Rommel believed that the Normandy coast could be a possible landing point for the invasion, so he ordered the construction of extensive defensive works along that shore. In addition to concrete gun-emplacements at strategic points along the coast, he ordered wooden stakes, metal tripods, mines, and large anti-tank obstacles to be placed on the beach to delay the approach of landing craft and to impede the movement of tanks. Expecting the Allies to land at high tide so that the infantry would spend less time exposed on the beach, he ordered many of these obstacles to be placed at the high-tide mark. Tangles of barbed wire, booby traps, and the removal of ground cover made the approach hazardous for infantry. On Rommel's order, the number of mines along the coast was tripled. Given the Allied air supremacy (4,029 Allied aircraft assigned to operations in Normandy plus 5,514 aircraft assigned to bombing and defence, versus 570 Luftwaffe planes stationed in France and the Low Countries), booby-trapped stakes known as Rommelspargel (Rommel's asparagus) were set up in meadows and fields to deter airborne landings.

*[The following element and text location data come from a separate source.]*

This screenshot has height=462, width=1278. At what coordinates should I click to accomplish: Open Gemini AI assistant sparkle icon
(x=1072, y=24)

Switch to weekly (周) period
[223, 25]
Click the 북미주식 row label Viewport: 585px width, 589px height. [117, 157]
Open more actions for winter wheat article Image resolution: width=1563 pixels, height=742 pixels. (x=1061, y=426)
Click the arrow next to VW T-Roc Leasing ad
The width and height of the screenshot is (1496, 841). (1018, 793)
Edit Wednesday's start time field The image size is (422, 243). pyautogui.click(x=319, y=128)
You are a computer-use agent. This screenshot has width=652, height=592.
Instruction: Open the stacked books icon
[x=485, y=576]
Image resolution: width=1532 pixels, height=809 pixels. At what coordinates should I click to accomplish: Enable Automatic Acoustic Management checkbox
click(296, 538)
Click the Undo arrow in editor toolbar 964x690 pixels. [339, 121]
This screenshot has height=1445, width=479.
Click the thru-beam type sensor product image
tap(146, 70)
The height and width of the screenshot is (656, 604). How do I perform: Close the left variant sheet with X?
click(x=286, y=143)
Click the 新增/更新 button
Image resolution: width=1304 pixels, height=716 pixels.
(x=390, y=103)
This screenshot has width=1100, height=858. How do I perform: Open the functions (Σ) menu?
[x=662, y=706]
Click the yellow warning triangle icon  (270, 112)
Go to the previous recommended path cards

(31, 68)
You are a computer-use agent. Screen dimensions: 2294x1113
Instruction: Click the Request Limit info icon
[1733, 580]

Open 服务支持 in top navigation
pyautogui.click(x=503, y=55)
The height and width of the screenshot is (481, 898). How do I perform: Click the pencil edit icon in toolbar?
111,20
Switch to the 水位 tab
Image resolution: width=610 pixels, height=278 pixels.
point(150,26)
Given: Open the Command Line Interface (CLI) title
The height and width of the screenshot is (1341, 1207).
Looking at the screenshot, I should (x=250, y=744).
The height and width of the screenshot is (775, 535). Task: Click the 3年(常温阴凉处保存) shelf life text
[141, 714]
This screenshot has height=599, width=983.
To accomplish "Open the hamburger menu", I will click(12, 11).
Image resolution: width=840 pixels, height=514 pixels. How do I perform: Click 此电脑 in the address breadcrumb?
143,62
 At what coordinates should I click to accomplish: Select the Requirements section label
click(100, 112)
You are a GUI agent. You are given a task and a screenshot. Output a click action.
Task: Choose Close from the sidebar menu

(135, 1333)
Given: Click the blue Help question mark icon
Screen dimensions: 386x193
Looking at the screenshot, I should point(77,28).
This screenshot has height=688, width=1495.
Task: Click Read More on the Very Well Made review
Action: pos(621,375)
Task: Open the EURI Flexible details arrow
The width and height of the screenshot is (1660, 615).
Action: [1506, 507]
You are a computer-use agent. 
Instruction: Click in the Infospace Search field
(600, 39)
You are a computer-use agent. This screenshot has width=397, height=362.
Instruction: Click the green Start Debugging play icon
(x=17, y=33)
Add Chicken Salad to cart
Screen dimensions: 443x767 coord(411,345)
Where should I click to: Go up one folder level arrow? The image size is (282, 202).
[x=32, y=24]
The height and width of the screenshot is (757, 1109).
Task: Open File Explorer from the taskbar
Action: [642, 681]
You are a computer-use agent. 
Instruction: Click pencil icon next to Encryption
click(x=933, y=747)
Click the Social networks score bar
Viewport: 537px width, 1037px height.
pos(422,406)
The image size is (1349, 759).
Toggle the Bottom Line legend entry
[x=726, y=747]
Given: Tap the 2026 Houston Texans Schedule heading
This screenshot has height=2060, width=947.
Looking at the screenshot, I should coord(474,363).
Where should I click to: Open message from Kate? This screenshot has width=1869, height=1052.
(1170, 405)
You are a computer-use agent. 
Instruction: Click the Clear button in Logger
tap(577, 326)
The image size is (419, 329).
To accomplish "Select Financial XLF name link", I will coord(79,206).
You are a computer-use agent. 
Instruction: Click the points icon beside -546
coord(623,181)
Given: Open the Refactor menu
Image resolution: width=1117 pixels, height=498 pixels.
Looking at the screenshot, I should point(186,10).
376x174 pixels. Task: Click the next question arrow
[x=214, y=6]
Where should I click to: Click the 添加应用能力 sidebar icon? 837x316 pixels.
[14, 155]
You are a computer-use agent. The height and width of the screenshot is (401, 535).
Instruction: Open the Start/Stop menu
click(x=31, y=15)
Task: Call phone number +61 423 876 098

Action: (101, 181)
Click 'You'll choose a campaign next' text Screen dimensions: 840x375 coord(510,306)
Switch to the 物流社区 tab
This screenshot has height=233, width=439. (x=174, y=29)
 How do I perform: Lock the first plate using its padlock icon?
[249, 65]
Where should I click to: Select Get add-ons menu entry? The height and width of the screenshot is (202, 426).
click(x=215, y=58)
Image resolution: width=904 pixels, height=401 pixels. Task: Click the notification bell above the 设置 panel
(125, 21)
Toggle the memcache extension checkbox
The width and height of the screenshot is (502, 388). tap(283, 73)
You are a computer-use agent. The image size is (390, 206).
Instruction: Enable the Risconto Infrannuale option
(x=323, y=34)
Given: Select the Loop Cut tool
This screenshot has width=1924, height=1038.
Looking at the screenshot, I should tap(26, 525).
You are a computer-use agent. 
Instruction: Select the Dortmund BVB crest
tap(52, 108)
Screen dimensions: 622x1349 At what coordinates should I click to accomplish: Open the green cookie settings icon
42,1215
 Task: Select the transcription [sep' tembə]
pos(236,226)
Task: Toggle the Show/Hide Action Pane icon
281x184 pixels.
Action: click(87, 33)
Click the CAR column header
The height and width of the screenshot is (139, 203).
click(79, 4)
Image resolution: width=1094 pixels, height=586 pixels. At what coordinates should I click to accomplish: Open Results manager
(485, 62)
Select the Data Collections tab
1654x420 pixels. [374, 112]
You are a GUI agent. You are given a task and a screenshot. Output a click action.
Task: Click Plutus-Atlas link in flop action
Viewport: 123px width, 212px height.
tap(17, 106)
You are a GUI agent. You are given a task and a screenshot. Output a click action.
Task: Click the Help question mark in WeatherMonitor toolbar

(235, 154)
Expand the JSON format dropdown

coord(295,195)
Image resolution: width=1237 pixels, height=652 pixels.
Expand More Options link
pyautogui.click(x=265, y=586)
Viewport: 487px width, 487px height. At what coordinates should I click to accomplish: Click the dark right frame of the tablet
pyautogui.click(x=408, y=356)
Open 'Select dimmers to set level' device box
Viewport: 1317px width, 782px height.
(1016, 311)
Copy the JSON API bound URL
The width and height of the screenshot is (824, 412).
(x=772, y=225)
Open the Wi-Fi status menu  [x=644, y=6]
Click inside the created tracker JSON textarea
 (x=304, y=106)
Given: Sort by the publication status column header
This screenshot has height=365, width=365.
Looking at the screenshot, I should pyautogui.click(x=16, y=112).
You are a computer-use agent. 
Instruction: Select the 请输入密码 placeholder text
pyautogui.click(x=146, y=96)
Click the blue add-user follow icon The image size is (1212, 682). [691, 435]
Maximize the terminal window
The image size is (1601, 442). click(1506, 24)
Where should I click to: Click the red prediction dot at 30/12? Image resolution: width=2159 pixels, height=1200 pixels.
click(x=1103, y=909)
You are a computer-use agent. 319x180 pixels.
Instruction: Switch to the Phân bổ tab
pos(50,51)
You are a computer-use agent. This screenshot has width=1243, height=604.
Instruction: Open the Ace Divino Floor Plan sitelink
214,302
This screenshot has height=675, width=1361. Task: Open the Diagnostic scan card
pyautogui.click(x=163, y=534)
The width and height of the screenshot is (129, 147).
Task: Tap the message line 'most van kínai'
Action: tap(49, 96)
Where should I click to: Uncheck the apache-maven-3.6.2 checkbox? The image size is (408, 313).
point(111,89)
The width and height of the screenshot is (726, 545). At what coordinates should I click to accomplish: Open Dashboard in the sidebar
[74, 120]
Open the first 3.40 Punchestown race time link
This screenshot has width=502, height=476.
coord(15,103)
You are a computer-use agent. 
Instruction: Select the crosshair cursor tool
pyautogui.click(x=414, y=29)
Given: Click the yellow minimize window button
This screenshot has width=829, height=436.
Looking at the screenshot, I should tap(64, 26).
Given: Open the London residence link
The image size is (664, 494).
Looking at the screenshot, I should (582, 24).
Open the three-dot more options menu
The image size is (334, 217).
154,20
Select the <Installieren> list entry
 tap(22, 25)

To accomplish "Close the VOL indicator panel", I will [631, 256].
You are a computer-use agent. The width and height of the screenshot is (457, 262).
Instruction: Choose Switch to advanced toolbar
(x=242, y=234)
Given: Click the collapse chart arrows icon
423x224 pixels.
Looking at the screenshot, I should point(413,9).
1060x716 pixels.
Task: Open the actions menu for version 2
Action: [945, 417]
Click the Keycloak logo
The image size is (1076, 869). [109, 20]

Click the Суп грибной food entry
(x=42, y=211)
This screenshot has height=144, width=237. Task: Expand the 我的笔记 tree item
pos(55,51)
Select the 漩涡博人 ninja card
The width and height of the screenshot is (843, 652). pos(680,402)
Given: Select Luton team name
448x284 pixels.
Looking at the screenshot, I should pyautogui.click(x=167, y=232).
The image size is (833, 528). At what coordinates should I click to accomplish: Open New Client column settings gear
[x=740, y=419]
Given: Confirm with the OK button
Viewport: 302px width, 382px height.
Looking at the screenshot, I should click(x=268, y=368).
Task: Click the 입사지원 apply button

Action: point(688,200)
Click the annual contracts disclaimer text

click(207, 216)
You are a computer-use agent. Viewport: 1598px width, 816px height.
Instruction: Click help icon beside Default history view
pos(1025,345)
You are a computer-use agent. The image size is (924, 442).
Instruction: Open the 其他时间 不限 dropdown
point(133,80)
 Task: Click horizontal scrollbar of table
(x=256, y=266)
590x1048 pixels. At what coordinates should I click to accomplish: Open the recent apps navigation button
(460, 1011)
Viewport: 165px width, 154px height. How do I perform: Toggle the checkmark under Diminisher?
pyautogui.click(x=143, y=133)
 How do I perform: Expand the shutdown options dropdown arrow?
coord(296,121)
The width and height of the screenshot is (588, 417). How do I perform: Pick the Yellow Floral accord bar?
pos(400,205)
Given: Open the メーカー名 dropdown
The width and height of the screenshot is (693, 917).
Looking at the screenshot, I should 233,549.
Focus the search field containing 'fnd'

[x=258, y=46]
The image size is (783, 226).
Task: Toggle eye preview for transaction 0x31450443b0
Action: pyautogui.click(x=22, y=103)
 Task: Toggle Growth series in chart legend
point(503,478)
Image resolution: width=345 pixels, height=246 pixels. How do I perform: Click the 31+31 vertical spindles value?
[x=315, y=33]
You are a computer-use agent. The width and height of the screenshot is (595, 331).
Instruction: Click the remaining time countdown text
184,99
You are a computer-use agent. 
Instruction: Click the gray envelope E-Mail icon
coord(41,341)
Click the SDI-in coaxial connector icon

Rommel, believing that the Germans' best chance was to stop the invasion at the shore, requested that mobile reserves—especially tanks—be stationed as close to the coast as possible. Rundstedt, General Leo Geyr von Schweppenburg (commander of Panzer Group West), and other senior commanders believed that the invasion could not be stopped on the beaches. Geyr argued for a conventional doctrine: keeping the Panzer formations concentrated in a central position around Paris and Rouen and deploying them only when the main Allied beachhead had been identified. Geyr also noted that in the Italian Campaign the armour stationed near the coast had been damaged by naval bombardment. Rommel's opinion was that because of the overwhelming Allied air superiority, large-scale movement of tanks would not be possible once the invasion was underway. Hitler made the final decision: he left three divisions under Geyr's command and gave Rommel operational control of three tank-divisions as reserves. Hitler took personal control of four divisions as strategic reserves, not to be used without his direct orders.